Las situaciones de aprendizaje conducen al estudiante
a una implicación directa con el conocimiento, por lo tanto, se trata de una
actividad mental. Cita a Édouard Claparède[5]
quien dice que “la verdadera actividad no
es la actividad exterior, la actividad a efectuar algo –explica- es la
actividad del espíritu en búsqueda de conocimientos” (p.49). Y señalando a
Dewey[6],
explica la importancia de articular el hacer con el pensar por medio de la
problematización. Recuerda a Antoine de La Garanderie[7],
quien se ocupó de describir el trabajo mental que realizan los que aprenden.
Este trabajo es el que debe ocupar la práctica pedagógica.
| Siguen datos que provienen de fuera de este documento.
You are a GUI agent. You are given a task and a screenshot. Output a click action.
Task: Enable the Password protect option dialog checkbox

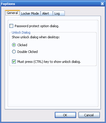(11, 26)
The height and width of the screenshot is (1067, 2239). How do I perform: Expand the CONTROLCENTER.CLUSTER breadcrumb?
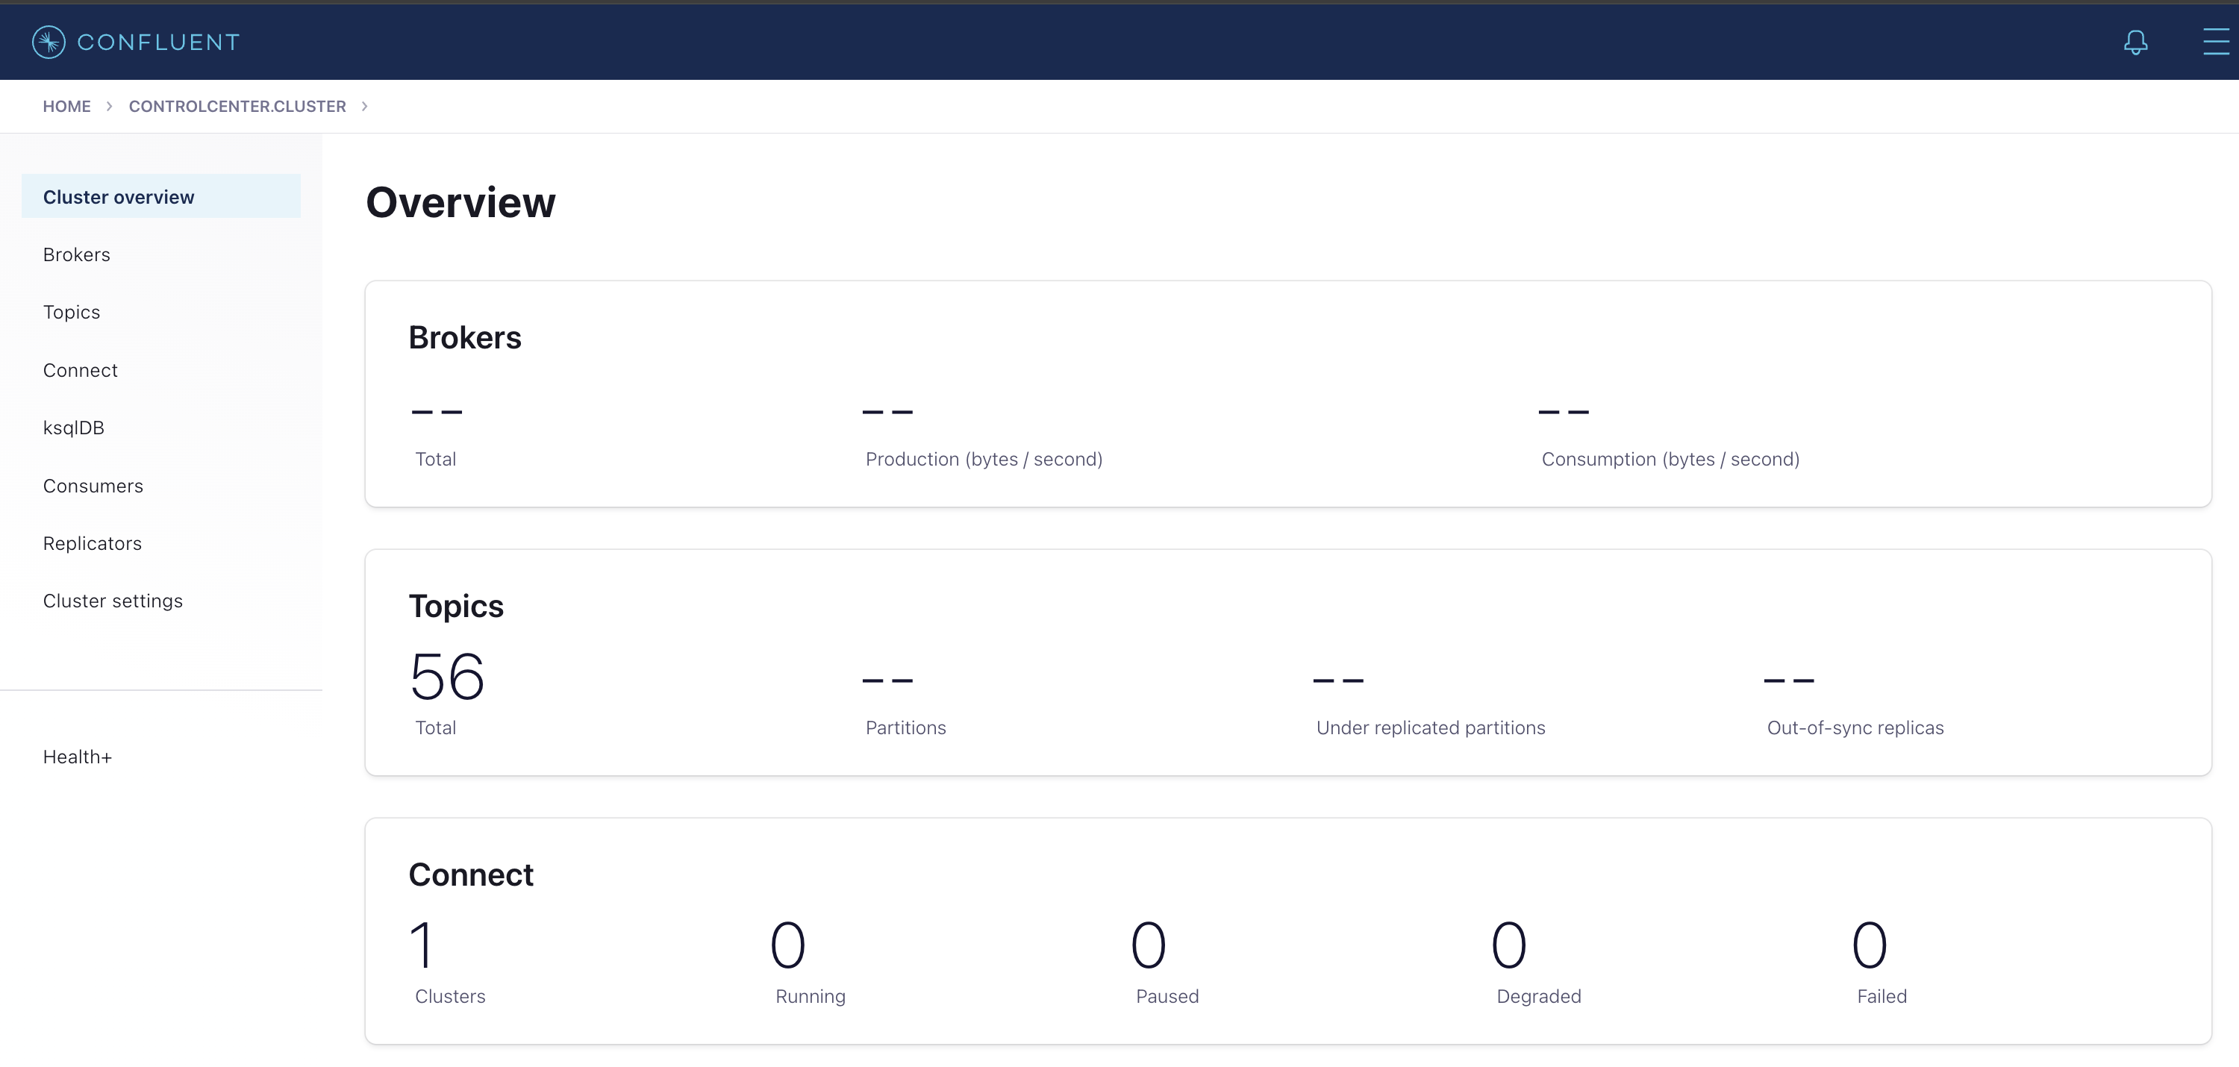point(362,106)
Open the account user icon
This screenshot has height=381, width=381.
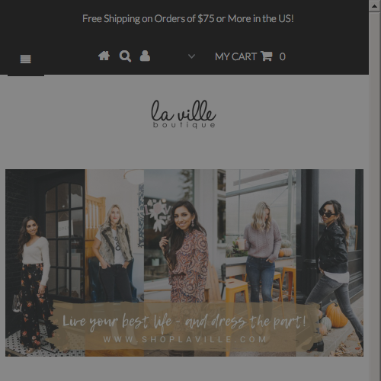point(145,56)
En este sentido afirma que la actividad mental es
clave para sostener una situación de aprendizaje, en donde las condiciones
deben promover un conflicto socio cognitivo. Junto con Astolfi[8],
señala que “todo sujeto debe ser
interpelado e inducido a estar mentalmente activo y esto se logra hablándole en
un lenguaje accesible, proponiéndole trabajar “en su cabeza” sobre materiales
que le abren otros horizontes, pidiéndole que cumpla con exigencias, gracias a
las cuales tendrá que rever su sistema de pensamiento, descubrir nuevos modelos
de inteligibilidad del mundo, es decir, construir nuevos saberes” (p.51).
En síntesis, las situaciones de aprendizaje que
construye el profesor deben permitir la actividad comprometida del estudiante
que no lo liberan de su responsabilidad frente a su propio aprendizaje.
De momento el aprendizaje aparece ligado con una
actividad cerebral, ante lo cual no podemos negarnos. Cualquier actividad
humana, por muy mecánica que sea tiene relación con lo mental. Esto no es equivalente
a cognitivismo y nos ayuda a situar que la actividad de aprendizaje promueve el
pensamiento. Quizás haya que ampliar el registro agregando que las emociones y
la actividad social forman parte de la actividad permitiendo el aprendizaje.
[1] Adolphe Ferrière (1879-1960).
Pedagogo suizo y uno de los principales difusores y teóricos de la escuela
activa.
[2] Fue nombrado en la cátedra de
Ciencia de la Educación en la Sorbona por el ministro francés de Instrucción
Pública, Jules Ferry
[3] Anton Makarenko (1888-1939).
Pedagogo ruso que luego de la revolución funda las casas cooperativas para los
niños huérfanos.
[4] Célestin Freinet (1896-1966)
Pedagogo francés. Introduce la imprenta en la escuela, el texto libre y el
método natural de lectura y escritura.
[5] Édouard Claparède
(1873-1940). Neurólogo, pedagogo y psicólogo infantil suizo. Defendía la
educación activa y consideraba que el juego permitía el desarrollo de la
personalidad. Invitaba a los profesores a observar a los estudiantes para construir
las clases.
[6] John Dewey (1859-1952)
Filósofo estadounidense. Se le considera uno de los fundadores de la filosofía
del pragmatismo y de la pedagogía progresista.
[7] Antoine de La Garanderie
(1920-2010). Pedagogo francés. Uno de los creadores de la gestión mental para
el desarrollo del aprendizaje.
[8] Jean Pierre Astolfi
(1943-2009). Profesor de ciencias de la educación en la universidad de Rouan.
Especialista en didáctica de las ciencias y aprendizajes escolares.